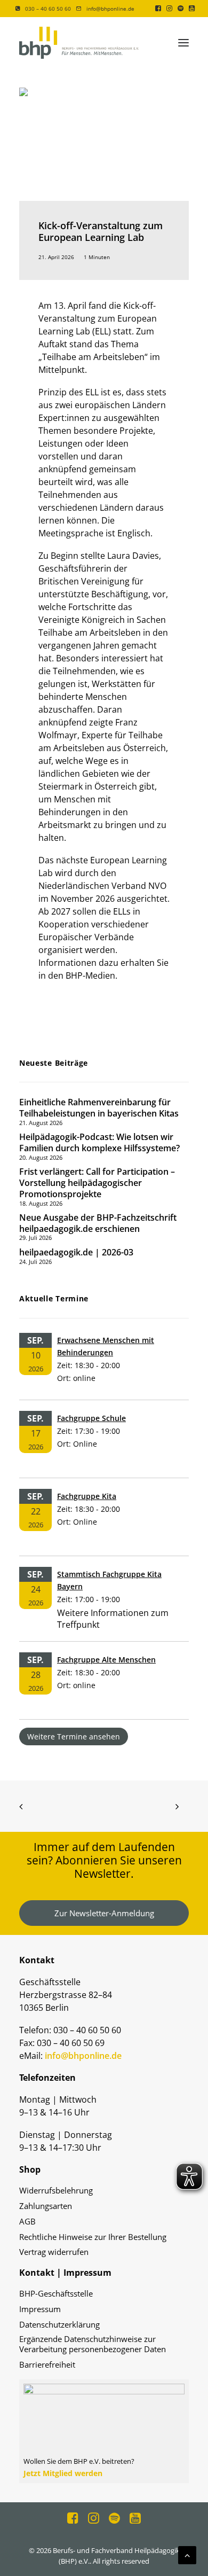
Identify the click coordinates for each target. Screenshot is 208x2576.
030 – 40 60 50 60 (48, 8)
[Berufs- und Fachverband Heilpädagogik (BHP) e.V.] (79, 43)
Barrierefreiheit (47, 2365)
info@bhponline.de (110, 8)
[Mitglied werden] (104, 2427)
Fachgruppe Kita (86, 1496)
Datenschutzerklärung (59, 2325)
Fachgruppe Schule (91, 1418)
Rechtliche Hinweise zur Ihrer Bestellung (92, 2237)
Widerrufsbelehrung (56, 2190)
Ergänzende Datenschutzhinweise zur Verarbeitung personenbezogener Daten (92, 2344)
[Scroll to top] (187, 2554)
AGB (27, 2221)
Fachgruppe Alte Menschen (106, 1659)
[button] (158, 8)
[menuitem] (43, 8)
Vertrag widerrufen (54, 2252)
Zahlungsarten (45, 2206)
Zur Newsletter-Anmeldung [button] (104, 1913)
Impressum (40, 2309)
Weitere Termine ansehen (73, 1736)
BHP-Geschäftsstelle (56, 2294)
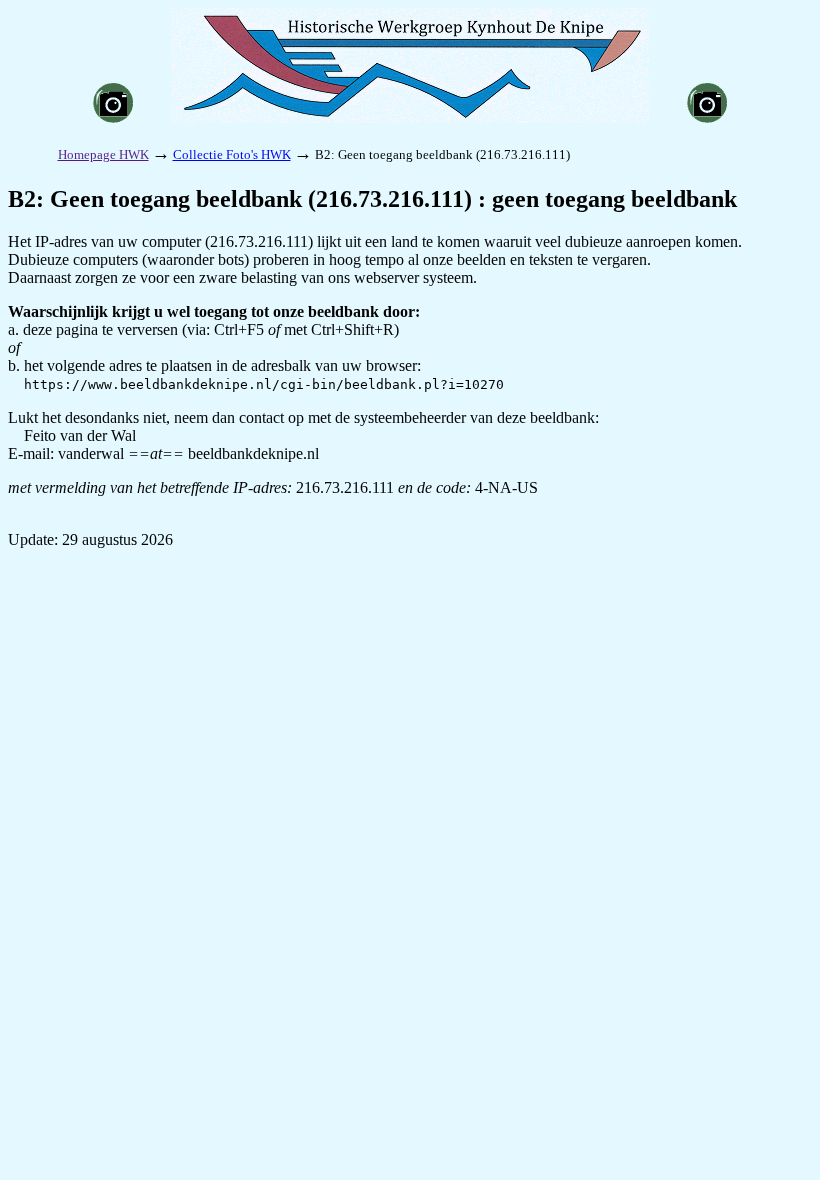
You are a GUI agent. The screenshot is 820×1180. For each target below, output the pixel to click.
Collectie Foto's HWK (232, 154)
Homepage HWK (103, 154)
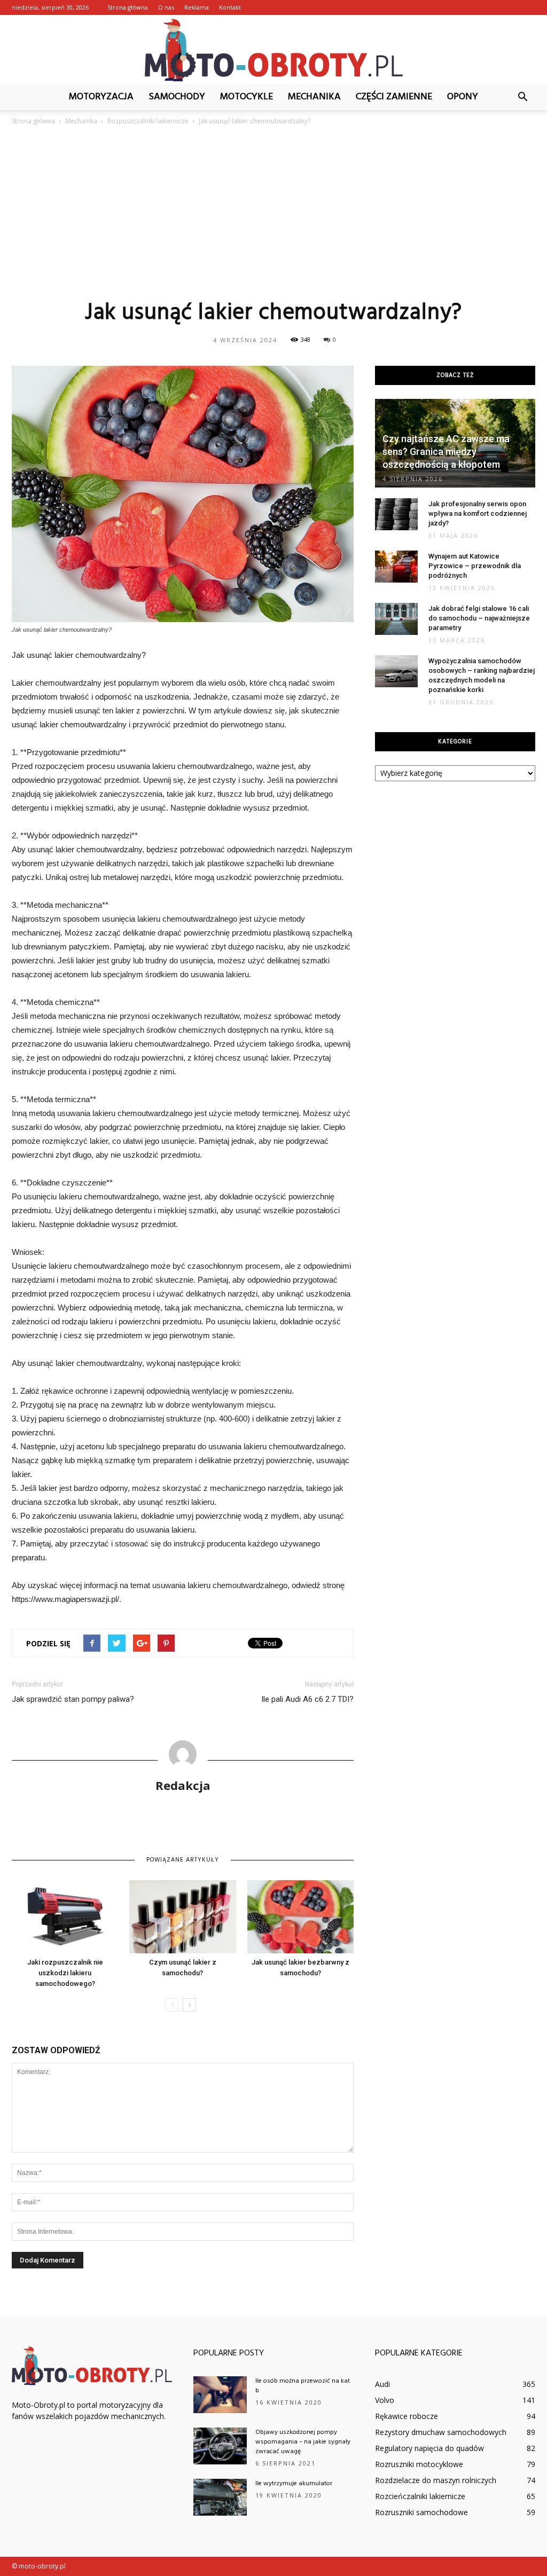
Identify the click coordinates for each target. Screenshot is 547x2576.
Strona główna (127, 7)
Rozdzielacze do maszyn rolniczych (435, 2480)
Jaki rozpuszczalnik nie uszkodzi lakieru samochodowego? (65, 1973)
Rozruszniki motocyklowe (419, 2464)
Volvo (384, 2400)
- - -
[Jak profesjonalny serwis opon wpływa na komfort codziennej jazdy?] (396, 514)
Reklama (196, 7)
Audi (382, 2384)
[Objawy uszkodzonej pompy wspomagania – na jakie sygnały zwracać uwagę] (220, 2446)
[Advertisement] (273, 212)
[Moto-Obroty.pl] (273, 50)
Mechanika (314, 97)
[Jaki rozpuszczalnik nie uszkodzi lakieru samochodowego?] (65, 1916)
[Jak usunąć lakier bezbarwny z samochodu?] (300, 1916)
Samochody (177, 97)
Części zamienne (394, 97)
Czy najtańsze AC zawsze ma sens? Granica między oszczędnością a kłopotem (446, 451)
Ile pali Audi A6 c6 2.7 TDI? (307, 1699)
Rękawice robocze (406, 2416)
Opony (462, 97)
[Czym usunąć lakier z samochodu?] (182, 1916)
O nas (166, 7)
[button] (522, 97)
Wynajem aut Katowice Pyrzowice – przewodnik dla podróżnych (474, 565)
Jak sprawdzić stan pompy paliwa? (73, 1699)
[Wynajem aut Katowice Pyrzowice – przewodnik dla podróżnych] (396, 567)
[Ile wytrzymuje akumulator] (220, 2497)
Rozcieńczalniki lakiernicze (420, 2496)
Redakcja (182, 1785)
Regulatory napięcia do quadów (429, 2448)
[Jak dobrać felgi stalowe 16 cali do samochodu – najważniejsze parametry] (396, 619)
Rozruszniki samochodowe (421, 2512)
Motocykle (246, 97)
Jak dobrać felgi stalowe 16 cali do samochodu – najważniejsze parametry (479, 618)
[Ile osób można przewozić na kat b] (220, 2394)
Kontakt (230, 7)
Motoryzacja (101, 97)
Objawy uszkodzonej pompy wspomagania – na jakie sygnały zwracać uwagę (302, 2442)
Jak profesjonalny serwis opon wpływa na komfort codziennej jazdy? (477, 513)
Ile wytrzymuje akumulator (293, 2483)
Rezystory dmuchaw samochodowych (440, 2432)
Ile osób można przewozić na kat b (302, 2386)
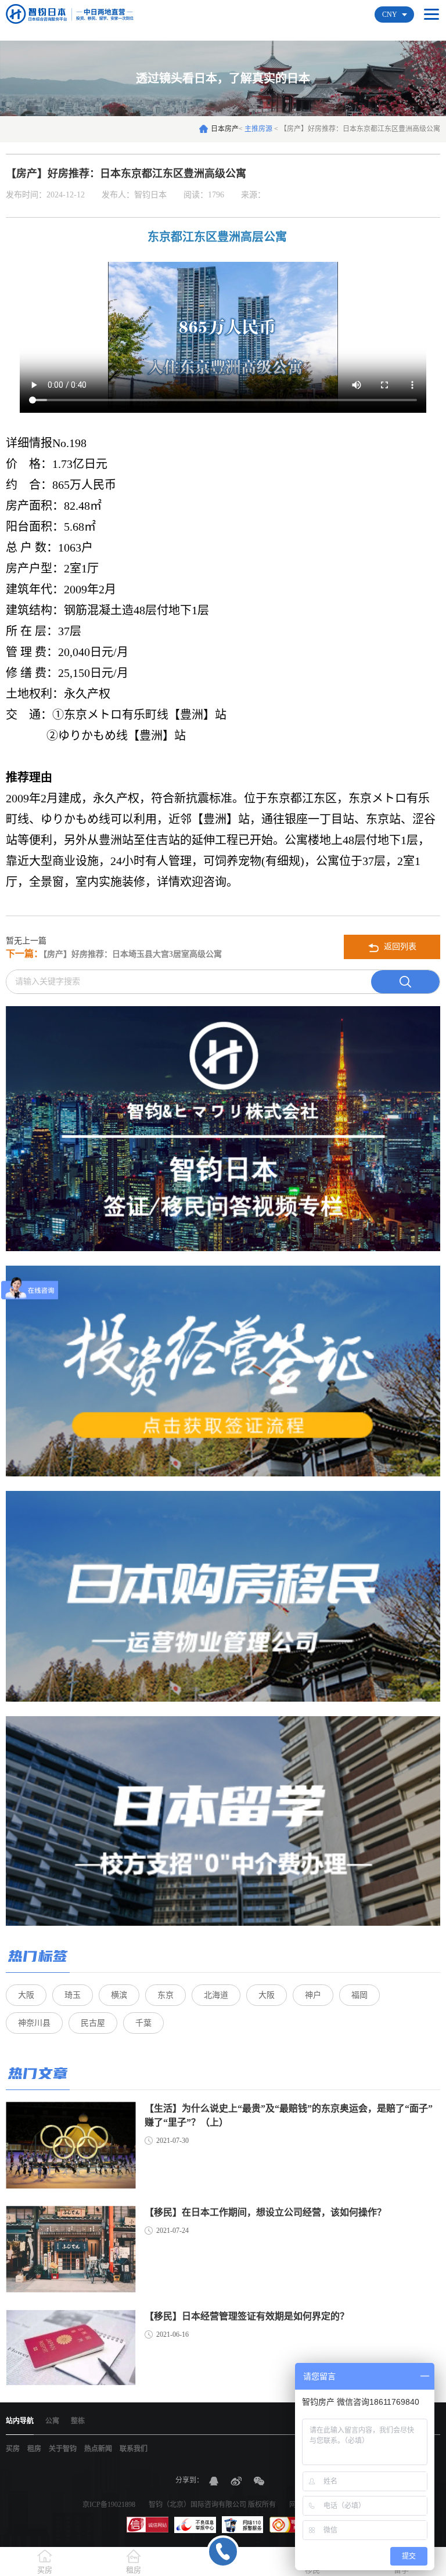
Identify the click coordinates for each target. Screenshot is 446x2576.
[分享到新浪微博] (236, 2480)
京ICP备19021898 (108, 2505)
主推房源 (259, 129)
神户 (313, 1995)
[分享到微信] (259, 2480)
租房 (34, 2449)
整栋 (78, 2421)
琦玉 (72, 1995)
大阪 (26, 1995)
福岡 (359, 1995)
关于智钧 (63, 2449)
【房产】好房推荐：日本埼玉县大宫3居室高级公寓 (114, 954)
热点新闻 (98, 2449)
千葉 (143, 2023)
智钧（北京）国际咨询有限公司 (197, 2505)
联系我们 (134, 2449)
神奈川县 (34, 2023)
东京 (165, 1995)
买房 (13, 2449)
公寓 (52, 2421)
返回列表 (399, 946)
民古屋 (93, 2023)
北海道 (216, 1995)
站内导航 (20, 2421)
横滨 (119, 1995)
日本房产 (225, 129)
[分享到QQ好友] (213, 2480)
- - -
### [EXERCISE DESCRIPTION]
Reproducing the whole listing above is not the task. Copy exactly only the lines from the one with "租房 (34, 2449)" to the one with "[分享到QQ好友] (213, 2480)", both kept.

### [EXERCISE OUTPUT]
租房 (34, 2449)
整栋 (78, 2421)
琦玉 (72, 1995)
大阪 (26, 1995)
福岡 (359, 1995)
关于智钧 (63, 2449)
【房产】好房推荐：日本埼玉县大宫3居室高级公寓 (114, 954)
热点新闻 (98, 2449)
千葉 (143, 2023)
智钧（北京）国际咨询有限公司 (197, 2505)
联系我们 (134, 2449)
神奈川县 (34, 2023)
东京 (165, 1995)
买房 (13, 2449)
公寓 (52, 2421)
返回列表 (399, 946)
民古屋 (93, 2023)
北海道 (216, 1995)
站内导航 (20, 2421)
横滨 (119, 1995)
日本房产 (225, 129)
[分享到QQ好友] (213, 2480)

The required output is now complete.